Trunks miró al suelo.

Sí, pensó Vegeta, esta quizás no era una buena idea después de todo. Su otra esposa e hijo estaban mejor sin él. Bueno, el daño ya estaba hecho; tendrían que conformarse con los restos que él había rescatado para ellos.

-Tiene unos veinte años, ya sabes- dijo Vegeta. ¿Por qué aún lo intentaba?

La imagen del espejo lo miró, realmente lo miró:

-Tú no eres yo.

-Eh, no lo soy. Soy el Príncipe de todos los Saiyans de ésta línea temporal.

Vegeta # 2 rió fríamente:

-¿Podría ser haber otro Príncipe de todos los Saiyajin?

-Si tienes que preguntar, eso prueba quién es el mejor hombre.

Trunks miró de uno a otro. Él suspiró:

-Padre, no me importa si me apruebas o no, ¿al menos puedes regresar y cuidar de mamá hasta que regrese?

El otro Vegeta se rió de nuevo:

-Han pasado veinte años, ¿cierto? Obviamente ha pasado muchoel tiempo. ¿Por qué tendría que ir a encargarme de una vieja caída?

Ese era el punto de quiebre de Vegeta. Se lanzó hacia adelante y le dio un puñetazo en la mandíbula. Golpeó a él con furia. Goku intervino e intentó alejarlo, pero Vegeta lo empujó a un lado. Si hubiera pensado en esto lógicamente, ponerse en el lugar del otro Vegeta (recordar), se habría dado cuenta de que fue todo una artimaña. Este Vegeta, recién resucitado, escondía su verdadero ser tras las rejas y solo lo desbloqueó durante raras condiciones de seguridad, en momentos privados. Llevaba una máscara tan fuerte que incluso él mismo la confundió con la real.

Pero había criticado a Bulma. Él había deducido que la edad la había hecho menos atractiva. Continuó golpeándose a sí mismo. Se dio cuenta de que se había convertido en un Super Saiyan y no le importó. Incluso cuando Bulma estaba en el hospital luchando por respirar, era hermosa. Nunca le desagradó...Nadie la insultaba, ni siquiera él mismo.
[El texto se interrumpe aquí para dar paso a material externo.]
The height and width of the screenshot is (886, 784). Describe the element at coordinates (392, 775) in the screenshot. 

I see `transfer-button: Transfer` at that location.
Se sintió bien hacer sangrar al anterior. Hacerlo sufrir, mostrarle quién era el jefe

-¡Nadie, y digo nadie, insulta a mi mujer!- Vegeta rugió- ¡Si haces otro comentario sobre su falta de atractivo, te mataré!

-Como si pudieras- escupió el otro.

Vegeta se convirtió en Super Saiyan 2 y luego se adentró aún más en Súper Saiyan fase 3:

-Puedo y lo haré si no me escuchas. Te traje de vuelta porque es lo que el niño y la mujer creen que quieren. ¡Si descubro que has empeorado sus vidas, te perseguiré, te devolveré al suelo y regresaré al infierno!

La mención del infierno hizo que el otro Vegeta retrocediera y se preguntó qué había pasado con su otro yo. El infierno no había sido tan malo la última vez que había estado allí. Pero, de nuevo, había diferentes áreas en el lugar, algunas peores que otras.

Vegeta soltó al otro hombre, ahora magullado con la boca sangrando:

-Saca a este bastardo de mí vista- dijo, alejándose.

Trunks le puso una mano en el hombro al pasar. Se tomó unos segundos para encontrarse con su mirada y silenciosamente dijo"Lo siento"

Nota de la traductora: ¡Buenas! Disculpas por el atraso. Por ningún motivo crean que abandoné la traducción. Ocurre que he estado muy ocupada. Intentaré traducir de manera más seguida. Besotes y gracias por esperar.